The Modes

In the context of a CsvPaths instance's run, an individual CsvPath instance can operate in several possible modes that allow you to configure its behavior without resorting to the global config.ini or applying settings programmatically. In particular, the modes help you configure groups of csvpaths more flexibly. You can use them to easily disable individual csvpaths or configure them differently than other csvpaths in the same named-paths group.

Modes are set in your csvpath's comments. The modes are:

error-mode: [bare / full]
explain-mode: [explain / no-explain]
files-mode: (all or any combination of)
- all
- data / no-data
- unmatched / no-unmatched
- printouts / no-printouts
logic-mode: [AND / OR]
print-mode: [default / no-default]
return-mode: [matches / no-matches]
run-mode: [run / no-run]
source-mode: preceding
transfer-mode: data / unmatched > var-name
unmatched-mode: [keep / no-keep]
validation-mode: (any combination of)
- print / no-print
- raise / no-raise
- stop / no-stop
- fail / no-fail
- collect / no-collect
- match / no-match

Modes are only set in external comments. External comments are comments that are outside the csvpath, above or below it. External comments can also have other user-defined metadata and plain text mixed in with mode settings. If a mode setting is followed by plain text there must be a stand-alone colon between the mode and the text.

Defaults

When a mode is not explicitly set CsvPath uses sensible defaults. Some modes default to options set in config/config.ini. For example, validation-mode overrides [errors] csvpath in config.ini. (Read here for more about the config file.) Other defaults are built-in, for instance, logic-mode overrides the library's built-in default matching using ANDed operations. The defaults are:

error-mode: defaults to bare, meaning error() and built-in errors are presented minimally
explain-mode: no explanations are logged when logging is set to INFO
files-mode: there is no check for optional files having been generated
logic-mode: match components are ANDed
print-mode: print statements go to the console
return-mode: matches are returned
run-mode: the csvpath is run
source-mode: the named-file that was passed to the named-paths group is used as input
transfer-mode: no result data transfer is made
unmatched-mode: the lines not returned are discarded
validation-mode: validation errors are only printed and logged

An Example

These settings are configured like in this example of two trivial csvpaths in a named-paths group called example:

~
   id: hello_world
   run-mode: no-run
~
$[*][ yes() ]

---- CSVPATH ----

~  
   id: next please!
   explain-mode: explain
   validation-mode: no-raise, print
   logic-mode: OR
   return-mode: matches
   unmatched-mode: keep
   print-mode: default :
   All of these mode settings are optional, of course! And they don't have to be written as neatly as this, either.   
~
$[*][
   import($example.csvpaths.hello_world)
   yes()
]

hello_world will not be run when the named-paths group runs, but it will be imported into the second csvpath identified as next please!. This example doesn't do much, but it gives an idea of how you can easily configure individual csvpaths within a group that will be run as a single unit.

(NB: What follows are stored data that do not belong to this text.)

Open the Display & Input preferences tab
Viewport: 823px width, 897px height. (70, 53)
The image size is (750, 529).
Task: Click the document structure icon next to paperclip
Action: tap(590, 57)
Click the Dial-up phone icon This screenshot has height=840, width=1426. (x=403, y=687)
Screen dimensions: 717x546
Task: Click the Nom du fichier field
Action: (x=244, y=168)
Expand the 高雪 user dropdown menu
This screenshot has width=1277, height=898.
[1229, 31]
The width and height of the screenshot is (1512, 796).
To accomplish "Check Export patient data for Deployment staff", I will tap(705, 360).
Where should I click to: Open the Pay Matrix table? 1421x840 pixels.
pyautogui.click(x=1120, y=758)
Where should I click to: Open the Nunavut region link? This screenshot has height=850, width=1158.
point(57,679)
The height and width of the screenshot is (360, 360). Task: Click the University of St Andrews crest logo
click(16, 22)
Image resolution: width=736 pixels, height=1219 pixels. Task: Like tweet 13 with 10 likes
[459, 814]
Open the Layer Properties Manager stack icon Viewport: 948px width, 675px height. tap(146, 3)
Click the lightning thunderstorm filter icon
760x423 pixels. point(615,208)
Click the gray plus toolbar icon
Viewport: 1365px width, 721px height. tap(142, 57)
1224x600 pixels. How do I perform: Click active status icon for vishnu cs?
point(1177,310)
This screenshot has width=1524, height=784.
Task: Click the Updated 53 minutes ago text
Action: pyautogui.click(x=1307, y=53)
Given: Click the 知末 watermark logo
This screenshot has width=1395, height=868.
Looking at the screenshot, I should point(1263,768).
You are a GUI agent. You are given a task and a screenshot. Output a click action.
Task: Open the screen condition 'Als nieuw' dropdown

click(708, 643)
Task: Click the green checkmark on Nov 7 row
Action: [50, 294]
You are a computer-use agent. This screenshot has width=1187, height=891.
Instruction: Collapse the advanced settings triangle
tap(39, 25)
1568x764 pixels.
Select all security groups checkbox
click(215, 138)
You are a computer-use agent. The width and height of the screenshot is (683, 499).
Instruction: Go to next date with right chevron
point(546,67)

As you can see, some modes can take multiple values separated by commas.

Detailed Descriptions

Run Mode

Setting

no-run

The csvpath will not be run on its own. It only runs as an import into another csvpath that is runnable.

run

Run is the default.

Validation Mode

Validation mode controls how the CsvPath instance reacts to built-in validation errors. Built-in validation errors have two types:

Problems with the csvpath's syntax or structure
Problems with the data being validated

Setting

raise

The setting raise indicates that when a validation problem occurs, an exception should be raised that will likely halt the program. The opposite is no-raise. Setting neither value defaults the decision back to the global config.ini setting.

print

The print setting makes the CsvPath instance print validation messages to all configured Printer instances. The opposite is no-print.

stop

The stop mode setting makes the CsvPath instance stop as soon as a validation problem occurs. no-stop prevents this premature completion, enabling the CsvPath instance to alert and continue.

fail

The fail setting sets the csvpath being run to invalid. Effectively this means setting the CsvPath instance's is_valid property to False. The opposite setting is no-fail. Failing has no effect on the program or the validation run continuing.

match

When match is set a built-in validation error will match, rather than fail to match. The thing to remember is that this setting applies to errors in the data (e.g. adding "five", not 5) only. Errors in the CsvPath Language are still not allowed. As a practical example add("five", 5) never works, but add(@five, 5) always does because even if @five turns out to not be a number on a particular line we still match on it in accordance with this setting. Regardless of if you set match or not, if you don't have no-raise, your csvpath will blow-up on validation errors.

collect

When collect is set errors are captured. When no-collect is set they are dropped. You can drop errors and still fail a file to make it invalid; just as you can capture errors but choose to not use fail(). Keep in mind that when you don't collect errors CsvPath.has_errors() is False. Also bear in mind that if you are using the OpenTelemetry integration (e.g. to push events to Grafana, New Relic, etc.) you can choose to drop errors but still fire error events.

Logic Mode

AND

AND is the default logic mode. It requires that all match components evaluate to True for a line to match.

OR

OR mode is similar to how the or() function works. Any match component that evaluates to true makes the line match.

Return Mode

Setting

matches

All the matching lines will be returned by next() or collect(). (fast_forward() never returns lines, regardless of mode). This is the default behavior.

no-matches

All the lines that fail to match will be returned.

Print Mode

CsvPath supports printing errors and user-defined messages to any number of Printer objects using the print() and error() functions. Printers send text to separate queues. By default a "standard out" printer is enabled that prints to the console, as well as to a file. If you don't want anything printed to the console you would set no-default.

Setting

default

When default is set the CsvPath instance prints to the console, as well as any other Printer instances you configure.

no-default

When no-default is set the standard console printer is disabled.

Explain Mode

Setting

explain

When set a step-by-step explanation of the values, assignments, match, etc. are dumped to INFO for each line in the file being processed. This can be a good aid to debugging but is performance expensive. The hit can be around 20-25%.

no-explain

no-explain is the default.

Unmatched Mode

Setting

keep

Return mode determines if matches or non-matches are returned. Unmatched mode determines if the non-returned lines are kept available in the Result instance or on the CsvPath instance. If the lines are kept and you are using a CsvPaths instance, the Result instance will be serialized to the archive directory and you will see an unmatched.csv file containing the lines.

no-keep

No lines that were not returned are kept.

Files Mode

The impact of files-mode is that the run instance manifest and the csvpath's manifest will show that files were created as expected, or not.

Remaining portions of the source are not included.